Keep every word of the listing and reproduce it exactly, but set aside any image found there.

━━━━━ Data records

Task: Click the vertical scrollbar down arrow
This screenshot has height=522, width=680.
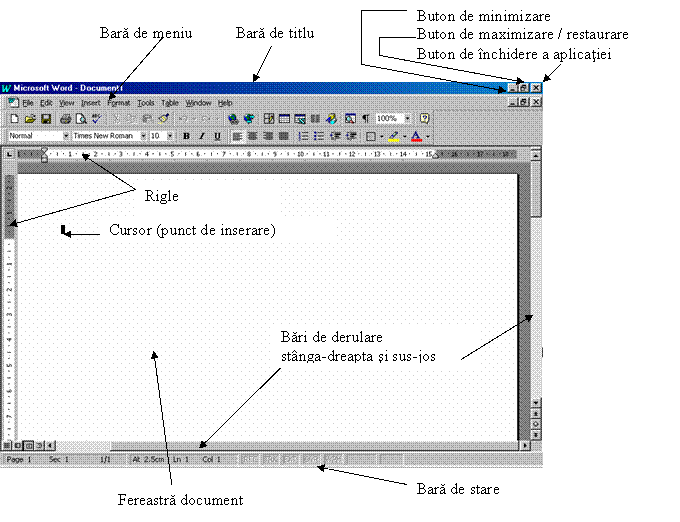Action: click(x=537, y=401)
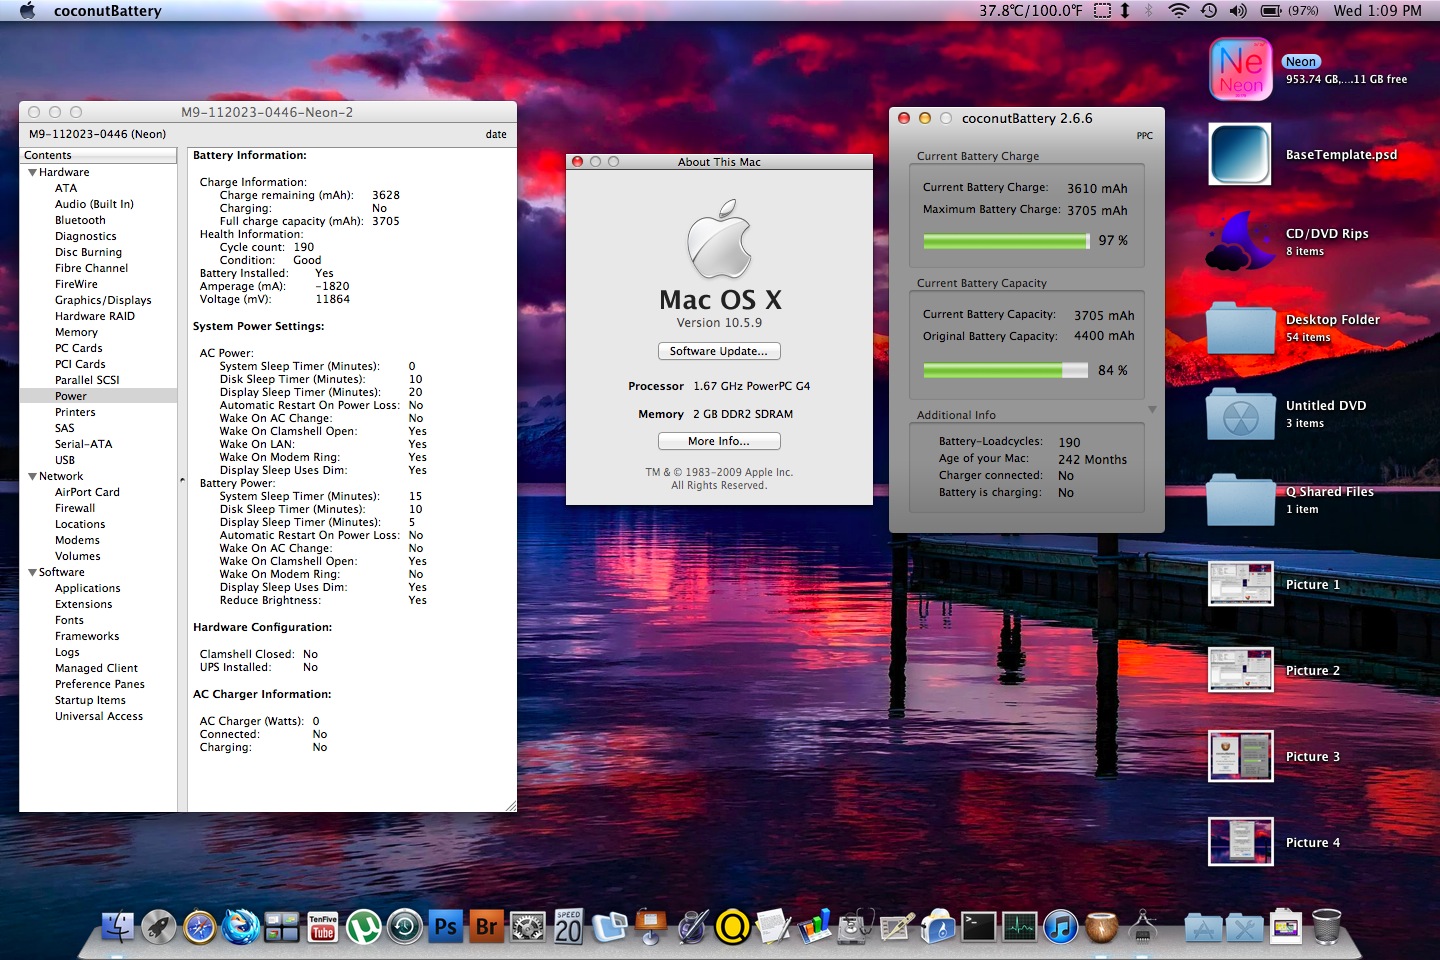Click the Current Battery Charge progress bar
Viewport: 1440px width, 960px height.
(x=1005, y=241)
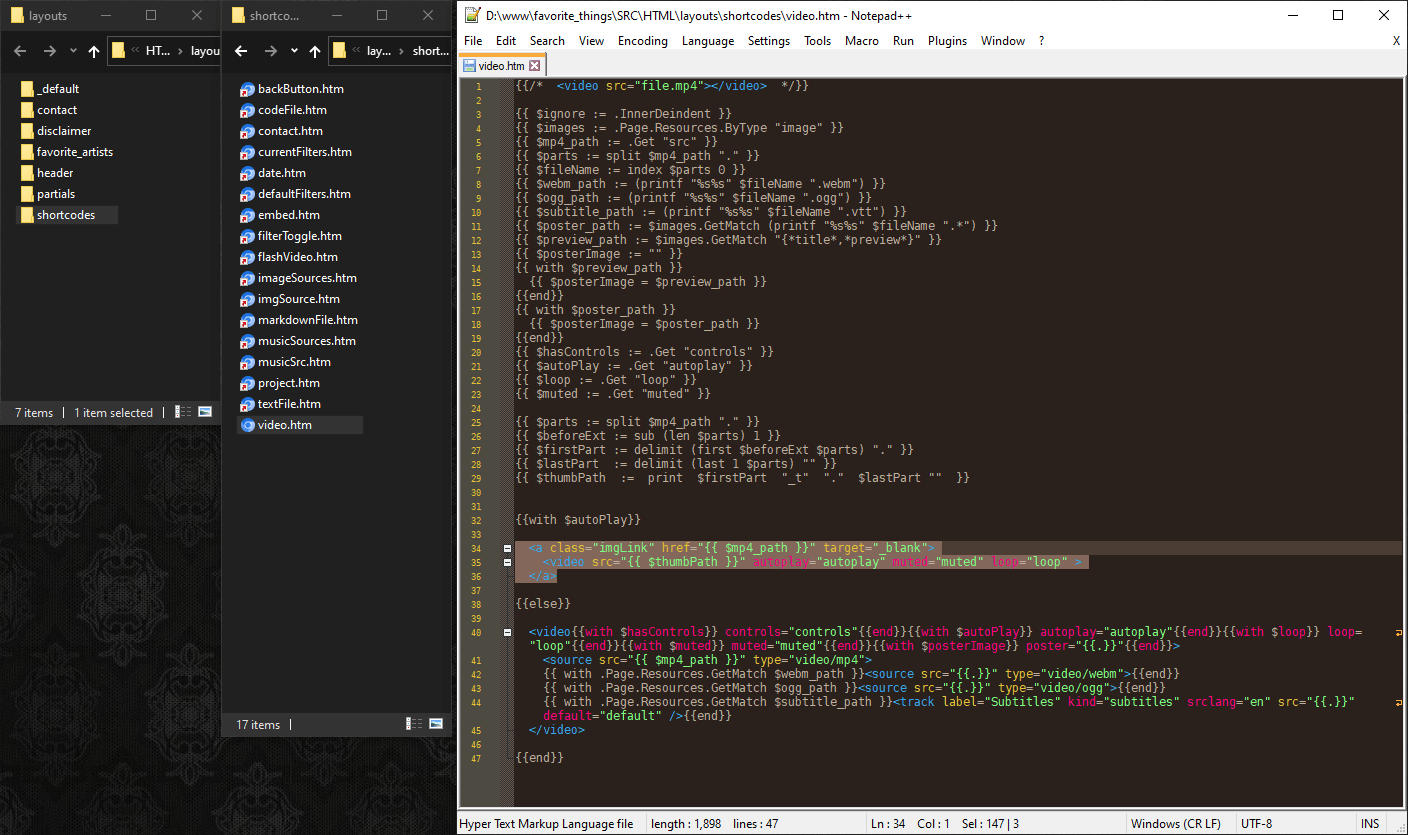1408x835 pixels.
Task: Select the flashVideo.htm file
Action: coord(298,257)
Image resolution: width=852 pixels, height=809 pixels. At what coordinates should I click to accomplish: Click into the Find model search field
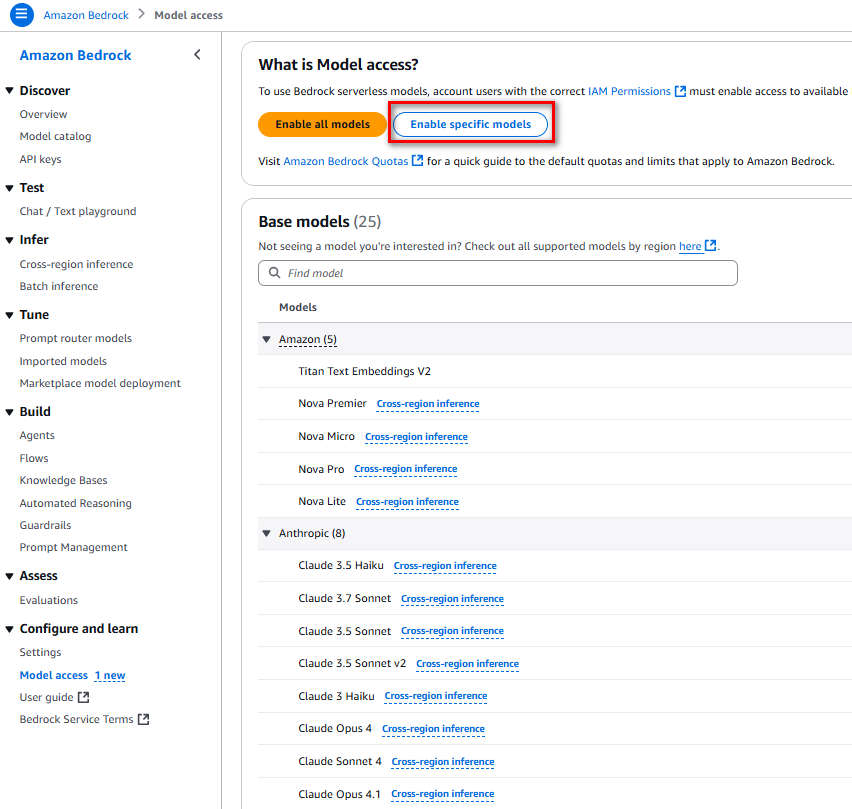click(x=498, y=273)
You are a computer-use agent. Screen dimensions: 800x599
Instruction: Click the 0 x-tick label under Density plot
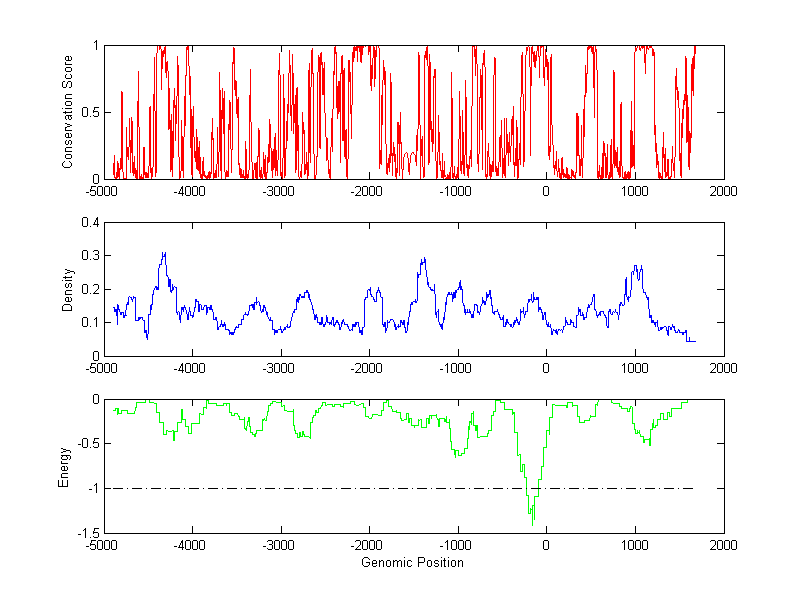(x=546, y=368)

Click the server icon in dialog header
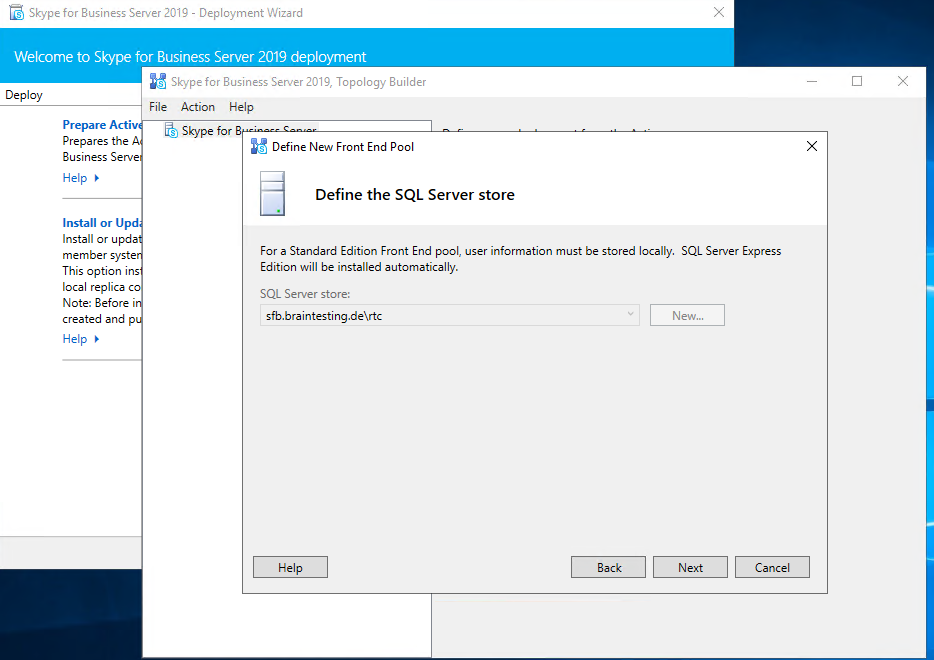[272, 194]
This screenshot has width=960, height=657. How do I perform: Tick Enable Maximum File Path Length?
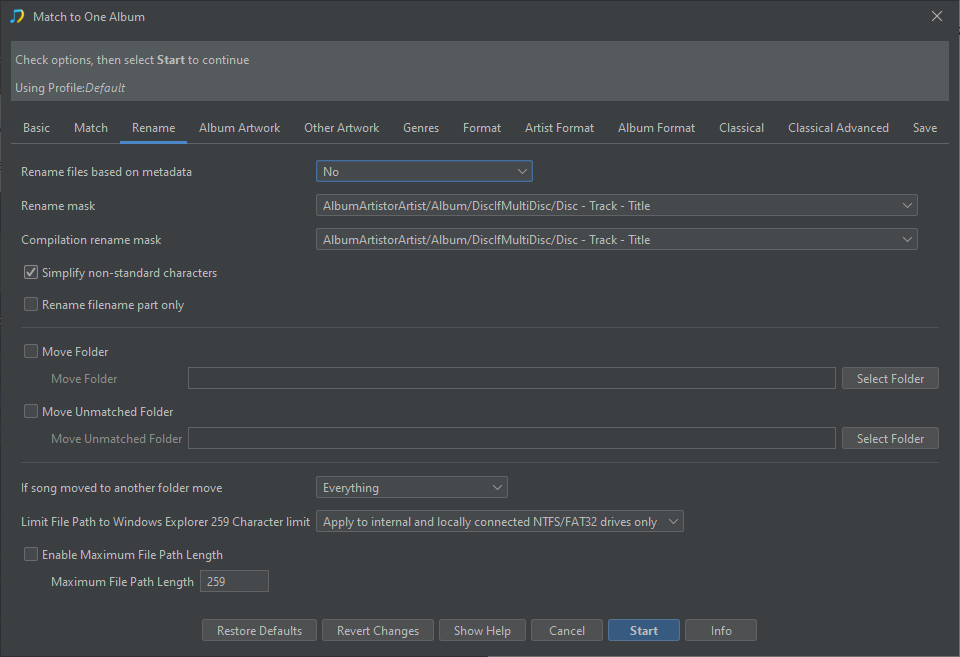(x=31, y=554)
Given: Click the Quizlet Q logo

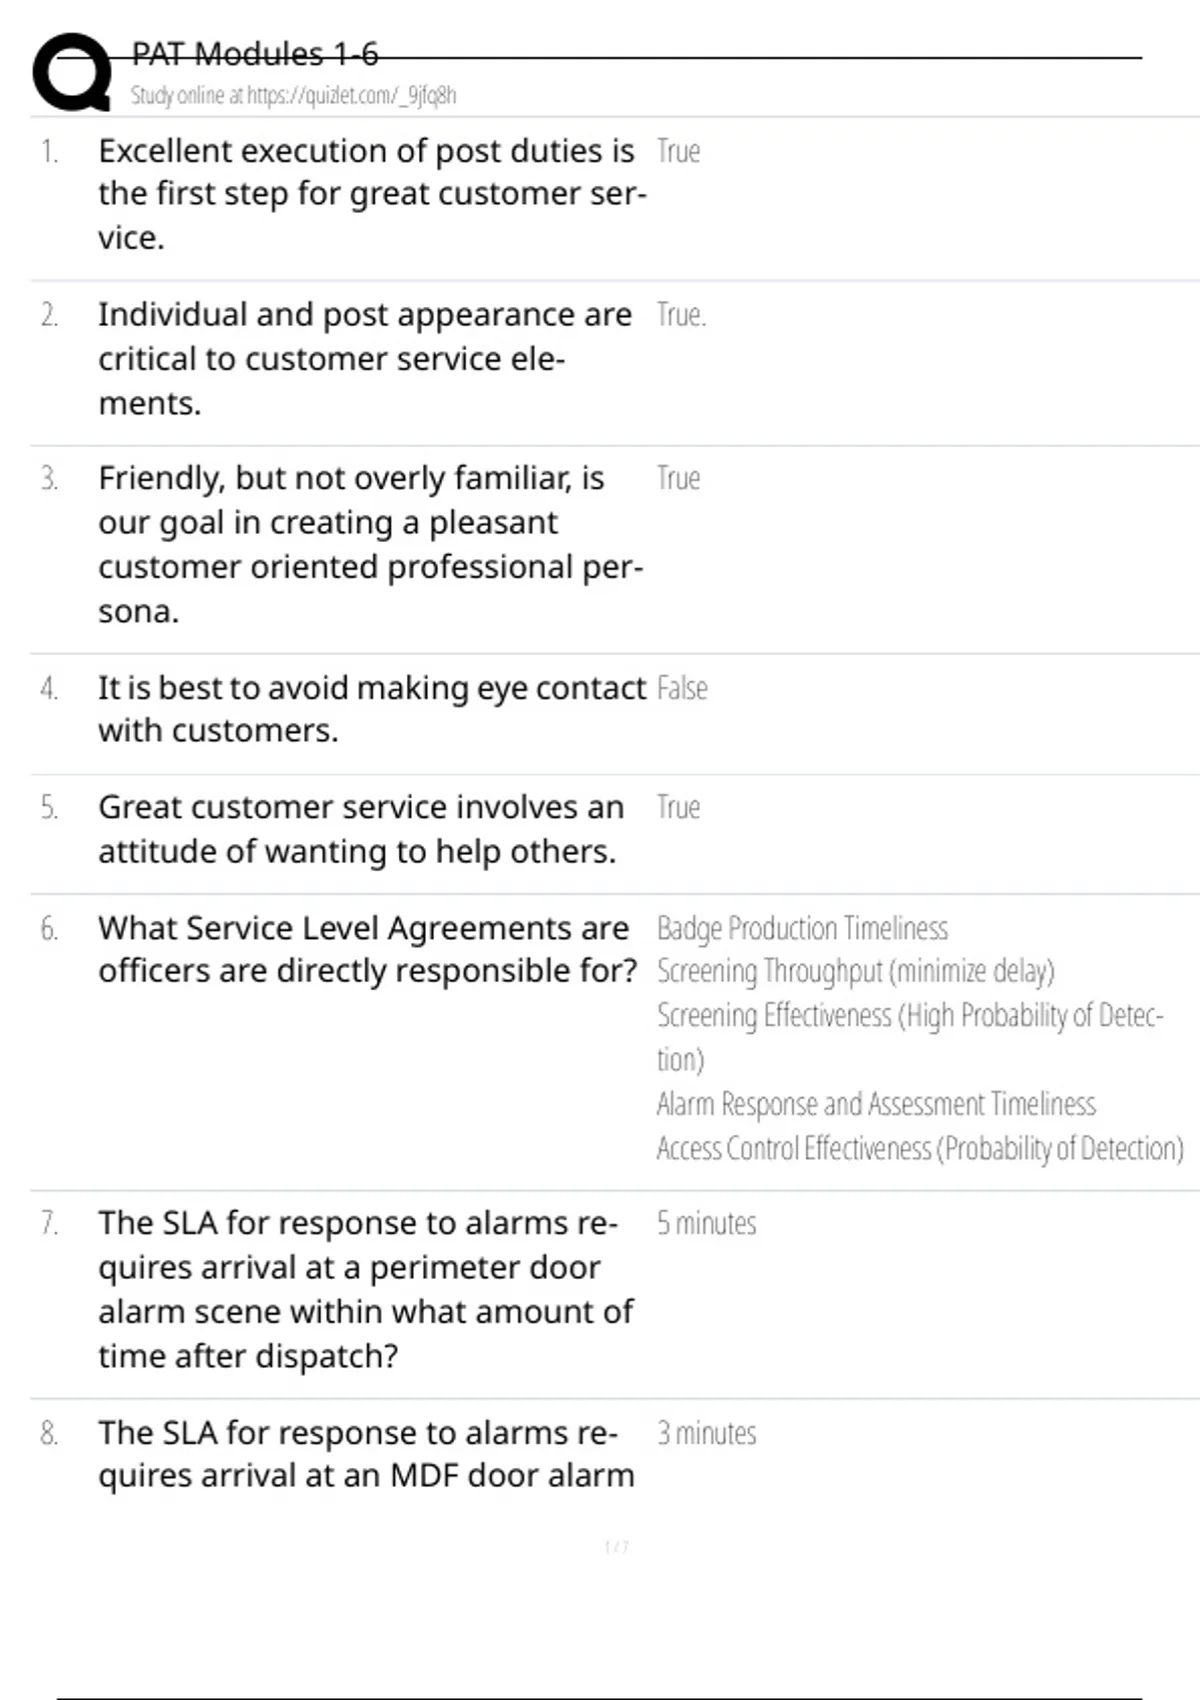Looking at the screenshot, I should pos(72,72).
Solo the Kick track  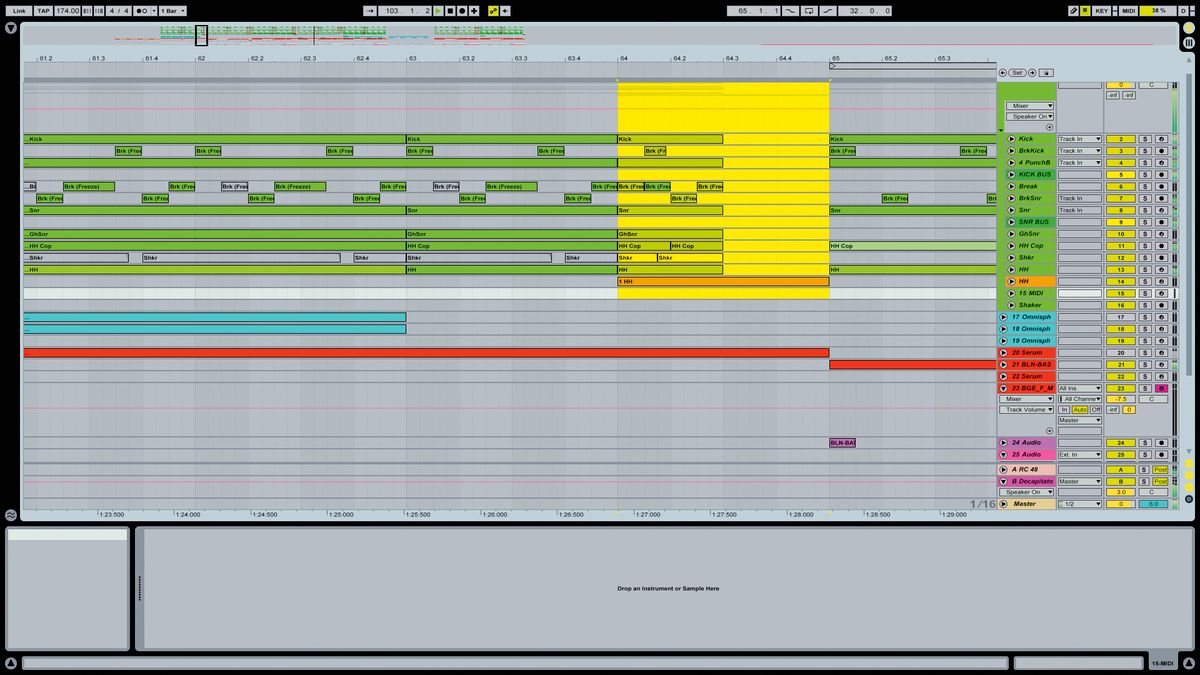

━━━━━━━━━━

# Solution to the problem
Task: Click the vertical scrollbar down arrow
This screenshot has height=522, width=680.
Action: click(x=537, y=401)
Click the Current Battery Charge progress bar
Viewport: 1440px width, 960px height.
(x=1005, y=241)
1408x835 pixels.
Task: Select the flashVideo.htm file
Action: coord(298,257)
Image resolution: width=852 pixels, height=809 pixels. At what coordinates should I click to accomplish: Click into the Find model search field
click(x=498, y=273)
You are a computer-use agent. Screen dimensions: 800x599
Instruction: Click the 0 x-tick label under Density plot
(x=546, y=368)

Click the server icon in dialog header
[272, 194]
This screenshot has width=960, height=657. How do I perform: Tick Enable Maximum File Path Length?
(x=31, y=554)
Given: Click the Quizlet Q logo

Looking at the screenshot, I should pos(72,72).
Solo the Kick track  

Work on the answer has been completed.